Home Improvement Asked by The Ghost of Jon on May 31, 2021
My jurisdiction is subject to the 2014 NEC. I’m planning to install downlights throughout my house, on one circuit, power at light, with groups of lights on separate switches (led fixture housings rated for max 25 watt bulbs, and airtight-ic Halo Model #H750ICAT). There will be nearly 50 of these fixtures on this one circuit (intending to install with 20 amp dual CAFCI+GFCI breaker (Square D Model #QO120DFC, using 12ga nm-b cable).
This particular portion of the project is for a bathroom; one of the light housings will be installed above the shower (thus the AFCI+GFCI protected circuit for interior lighting, to provide both AFCI and GFCI protection).
The first pic shows the switches in the room I’m focusing on with this first stage. Please ignore the fan/heater/light/night-light unit; I’m specifically looking to get input on the safety and code compliance of the downlight wiring.
The second pic shows the general principle I think will allow me to carry power across the light fixtures, while switching groups separately.
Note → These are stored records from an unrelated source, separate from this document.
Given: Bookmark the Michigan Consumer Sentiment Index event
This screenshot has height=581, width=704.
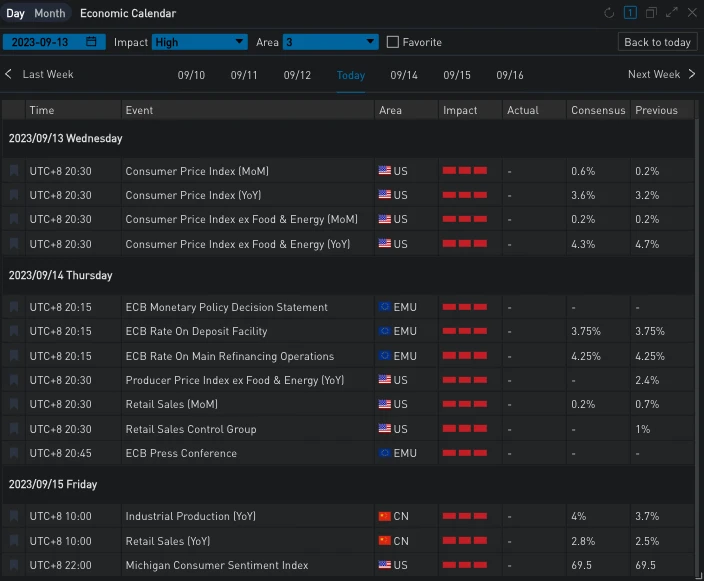Looking at the screenshot, I should 14,565.
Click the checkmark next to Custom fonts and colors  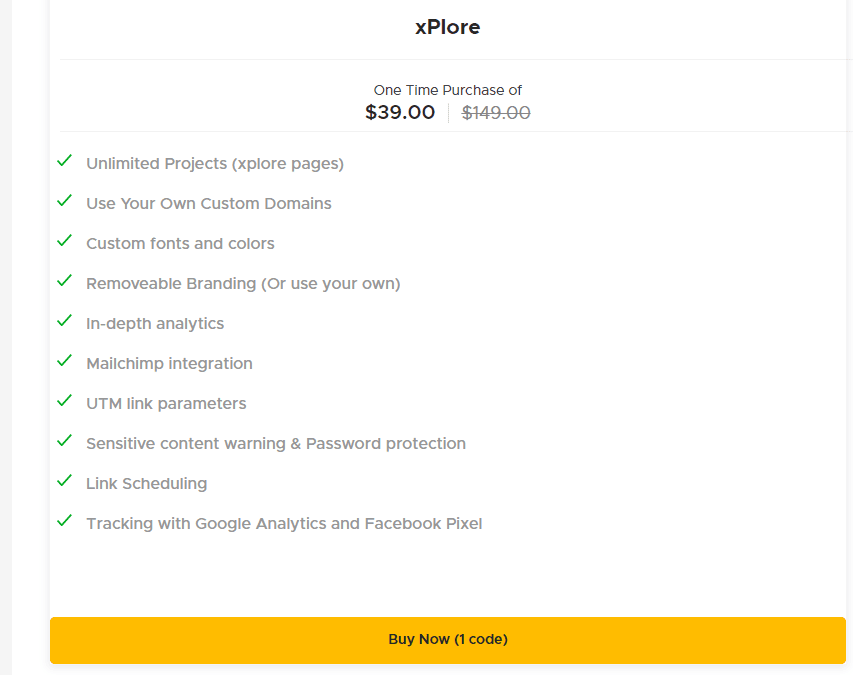click(x=64, y=241)
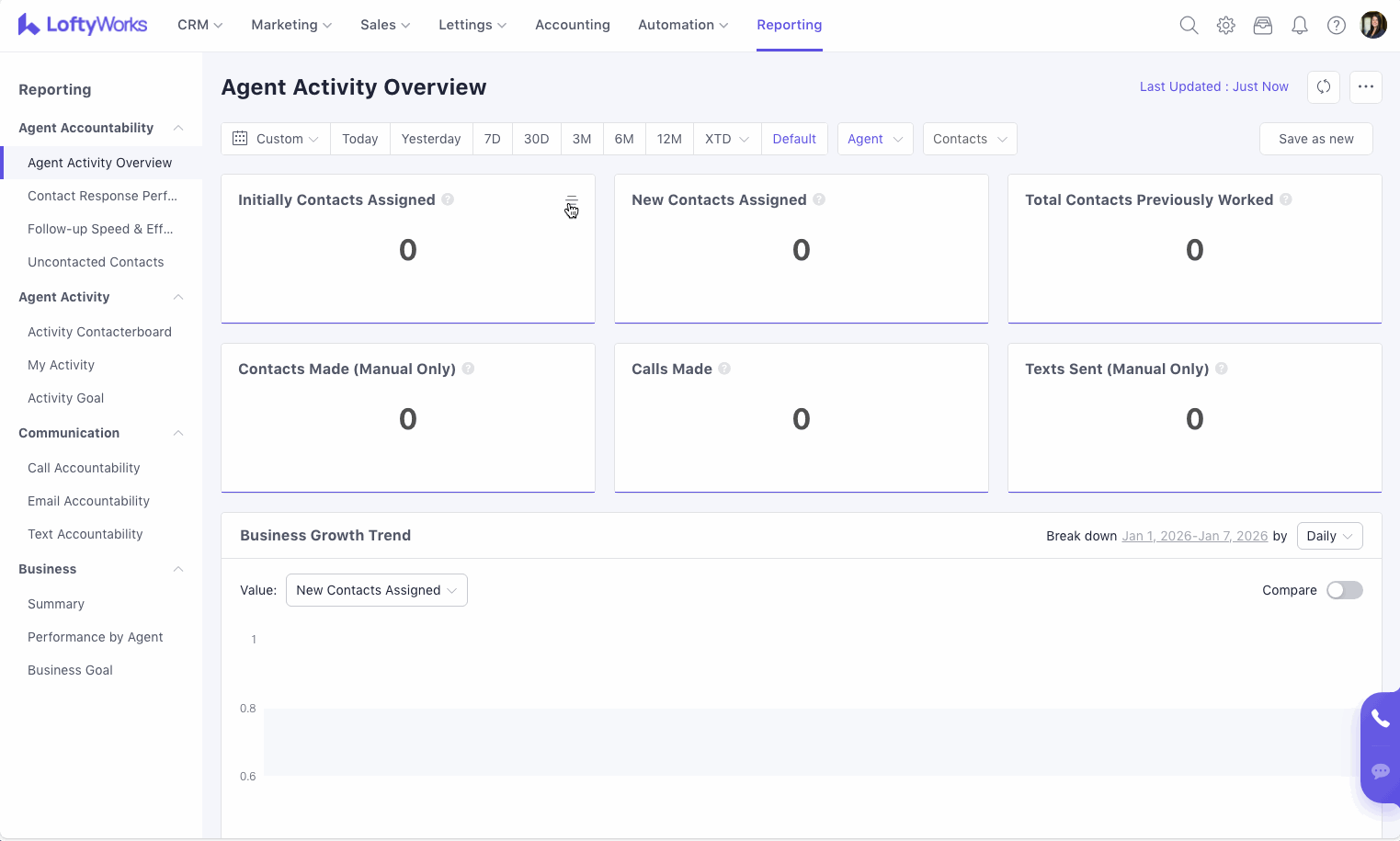The image size is (1400, 841).
Task: Toggle the Compare switch on
Action: [x=1344, y=590]
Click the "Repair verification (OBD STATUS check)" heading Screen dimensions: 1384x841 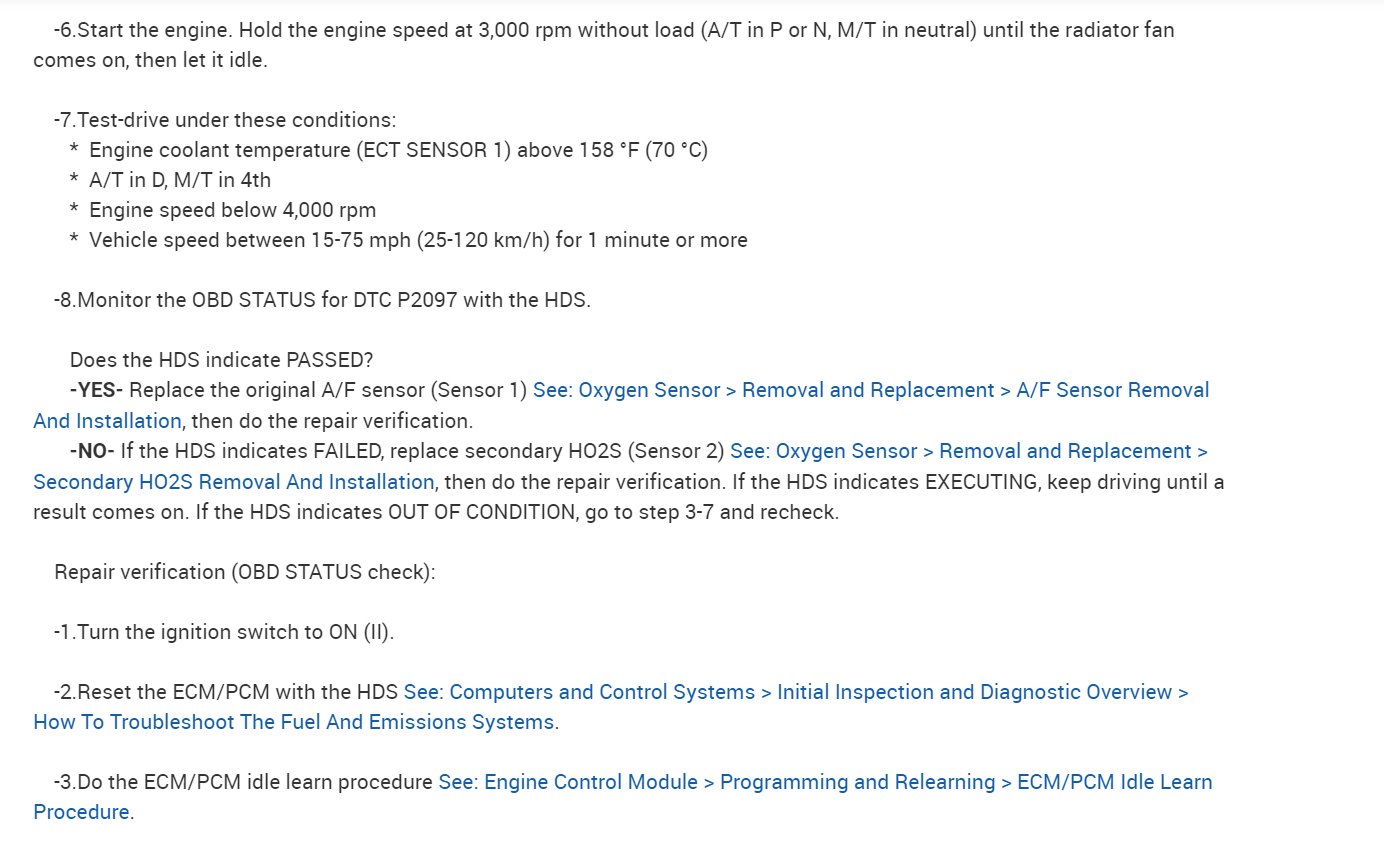tap(245, 572)
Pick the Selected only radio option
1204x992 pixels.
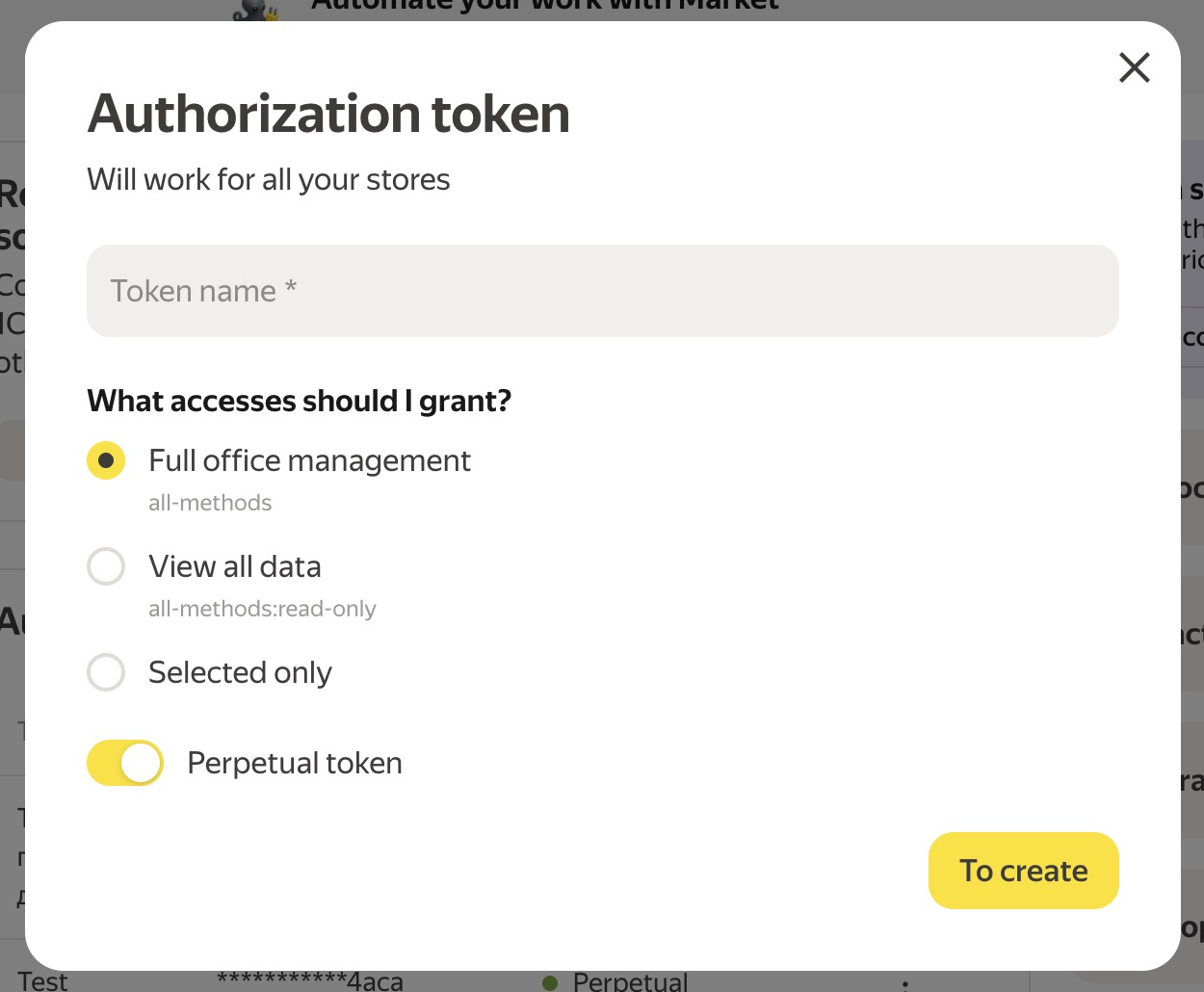[106, 672]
The third pic details the principle in the second pic in greater detail
Your plan for the light circuit should not be an issue at all; you're running proper NEC 2011 new-style switch loops with neutrals provisioned for future use, and your fixtures are designed to take LED modules, not Edison-base bulbs, so some dim bulb incandescenthead can't go in and overload the circuit with their heat globes, either.
The one caveat, though, is that you can't just glom all the neutrals together in the switch boxes like you're used to. You'll need to keep the lighting neutral strictly separate from any other neutrals present there to avoid falsely tripping your GFCIs, if nothing else.
Also, in an unrelated note, I'd consolidate the two apparently-adjacent switch boxes in your plan into a single six-gang box. If that's impossible, though, I'd at the very least get all the fan switches into one box and move the switches for the rest of the lighting out by themselves so that you don't have awkward problems with crossed wires. Another aid to dealing with that is using individual THHN wires in ENT ("smurf tube") between the fan and its light switch box; that way, you're no longer constrained by cable configuration limitations.